Вся русская литература была в высшем смысле нравственной — от ее традиции, словно бы омытой слезой ребенка, которая дороже всех богатств мира, от ее мучительных поисков самоусовершенствования и вместе ивано-карамазовской проблемы губительной «вседозволенности» до чеховской хрупкой мечты о красоте, до революционности Горького. Литература наша никогда стыдливо не пряталась за слова, зная их силу и зная трудное значение «пережитой истины». Нет, на лице нашей литературы никогда не появлялось таинственное выражение посвященного. Она никогда не лицемерила и аскетически не ела только черный хлеб и не пила только пустую воду. Русская проза всегда была историческим измерением человека и его духа« Великие вечные темы человечества разрабатывала она: мужество, борьба, раскаяние, вина перед чужой болью, преодоление гордыни, цель и смысл жизни. Подлинный художник заставляет мыслить и вызывает в нашем воображении либо глобальную метафору, либо душевное состояние, либо настроение. Беспощадность Гоголя, скромность Чехова, одержимость Толстого, неистовая страстность Достоевского, пронзительная поэтичность Бунина, мятежность Горького, народность Шолохова, языковая объемность Леонова — в этих определениях я постарался быть максимально объективным, учтя канонические законы, хотя определения мои не-сут и оттенок субъективности, без чего, впрочем, разговор о литературе теряет необходимость. Мысль и чувство находят свое отечество везде, где живет человек, еще не заменивший душу выжженной и обезвоженной пустыней. Творит не только писатель, но и читатель. Во время чтения происходит процесс второго творчества — читательского, это самый благословенный и благородный процесс, ради которого и пишутся книги. В этом случае национальное становится общечеловеческим, достоянием всех людей.
Безнравственность — это потусторонний холод, лед, одиночество, ссылка в самого себя; нравственность — это жизнь, тепло и надежда, о каких бы накаленных человеческих страстях ни говорил писатель, преданный своей позиции правды.
Великий роман «Тихий Дон» — многоемкое полотно о революционной борьбе в России, о смысле жизни, о человеческом отчаянии и надежде. У нас есть непревзойденный нравственный образец, и, отдавая должное ему, надобно почаще кланяться этому роману в пояс, ибо здесь отношения художника с правдой истории и правдой характеров находятся в том безупречно нравственном положении, в котором не находились, например, на мой взгляд, авторы «Сорок первого», «Любови Яровой», избравшие не метод психологизма, а прямолинейную социологичность.
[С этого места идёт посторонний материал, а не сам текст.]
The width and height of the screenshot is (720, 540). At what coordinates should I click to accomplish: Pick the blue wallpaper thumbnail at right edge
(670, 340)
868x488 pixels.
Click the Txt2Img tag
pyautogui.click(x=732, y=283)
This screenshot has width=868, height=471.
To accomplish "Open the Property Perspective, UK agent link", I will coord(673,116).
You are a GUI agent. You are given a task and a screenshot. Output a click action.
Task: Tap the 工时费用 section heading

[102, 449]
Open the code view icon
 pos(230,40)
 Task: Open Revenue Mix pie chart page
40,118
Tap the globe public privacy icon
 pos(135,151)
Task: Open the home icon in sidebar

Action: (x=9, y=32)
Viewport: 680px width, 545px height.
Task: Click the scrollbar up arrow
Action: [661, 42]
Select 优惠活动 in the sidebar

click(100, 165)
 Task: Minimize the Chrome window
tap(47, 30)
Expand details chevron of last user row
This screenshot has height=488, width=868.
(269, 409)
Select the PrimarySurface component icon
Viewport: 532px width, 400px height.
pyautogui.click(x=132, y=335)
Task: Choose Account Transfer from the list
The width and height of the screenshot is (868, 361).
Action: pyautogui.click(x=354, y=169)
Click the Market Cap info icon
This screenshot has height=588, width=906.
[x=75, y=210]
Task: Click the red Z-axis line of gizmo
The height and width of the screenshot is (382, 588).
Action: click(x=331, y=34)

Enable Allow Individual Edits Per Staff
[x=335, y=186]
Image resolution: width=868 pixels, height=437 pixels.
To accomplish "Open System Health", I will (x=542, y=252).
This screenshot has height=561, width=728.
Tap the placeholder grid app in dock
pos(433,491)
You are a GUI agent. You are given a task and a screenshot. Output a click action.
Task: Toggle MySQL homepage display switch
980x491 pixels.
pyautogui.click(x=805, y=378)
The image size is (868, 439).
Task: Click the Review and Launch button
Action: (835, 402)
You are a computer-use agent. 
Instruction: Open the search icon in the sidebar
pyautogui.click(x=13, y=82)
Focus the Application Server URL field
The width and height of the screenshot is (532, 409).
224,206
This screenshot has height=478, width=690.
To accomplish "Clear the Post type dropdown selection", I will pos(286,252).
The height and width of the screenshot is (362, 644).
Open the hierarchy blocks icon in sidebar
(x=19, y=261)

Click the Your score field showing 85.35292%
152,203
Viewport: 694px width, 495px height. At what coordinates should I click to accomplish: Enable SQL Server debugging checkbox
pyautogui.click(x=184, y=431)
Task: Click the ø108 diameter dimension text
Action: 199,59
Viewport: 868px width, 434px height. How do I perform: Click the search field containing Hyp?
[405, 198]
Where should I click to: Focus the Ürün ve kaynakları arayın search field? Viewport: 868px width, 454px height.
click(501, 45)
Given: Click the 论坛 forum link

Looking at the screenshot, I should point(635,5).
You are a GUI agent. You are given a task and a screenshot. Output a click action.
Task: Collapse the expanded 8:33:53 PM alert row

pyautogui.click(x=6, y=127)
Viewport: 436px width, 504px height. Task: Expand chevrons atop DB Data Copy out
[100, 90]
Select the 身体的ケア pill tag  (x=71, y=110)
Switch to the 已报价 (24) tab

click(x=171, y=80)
Поэтому даже наисовременнейший сюжет о заводских буднях, о грандиозном строительстве в Сибири может стать недолговечной иллюстрацией, а не художественной истиной, коль скоро в нем нет отношения писателя к нравственной философии. Серьезная проза независимо от величины таланта писателя не должна самоуверенно брать на себя обязанности инженера индустрии, потому что по природе своей призвана, естественно, заниматься душой человека, а не промышленной технологией, убивающей доверие к литературе пафосом расчетливого утилитаризма.
Категория правды — это не натуралистический прием, не фотография факта, а сущность советской литературы, социалистического реализма, которому присуще слияние истории, действительности и воображения. Эта «триада» и создает ту художественную правду, что может соперничать с правдой жизни, выражая нравственную суть времени.
В жарких, наэлектризованных синтетическими коврами кабинетах заокеанских библиотек при университетах профессора-слависты с горьким упреком, почасту с выражением фальшивой озабоченности говорили мне, что в советской литературе нет Генри Миллера и нет абсурдистов и символистов, поэтому она слишком реалистична и отвергает диктат прогресса. Они, эти усталые, подверженные раздражительным неврозам люди, не раз сетовали на строгость реализма, как будто в них буйно играла сила настоящих мужей, обращенных с проповедью в сторону евнухов, никогда не познавших земного рая «вседозволенности».
Помните Ивана Карамазова с его формулой: все дозволено, если нет бога (то есть если пет истины, веры, правды, надежды!)? «К черту вашего Генри Миллера со всеми его аномалиями, известными еще в Содоме и Гоморре!» — хотелось порой крикнуть мне в некоем безумии и мысленно пожать руку далекому югославскому писателю Эриху Кошу, несколько лет назад печатно высказавшему подобную фразу в адрес Кафки с его самоуничижением и страхом мазохистского толка, с его вялым чувством жизни.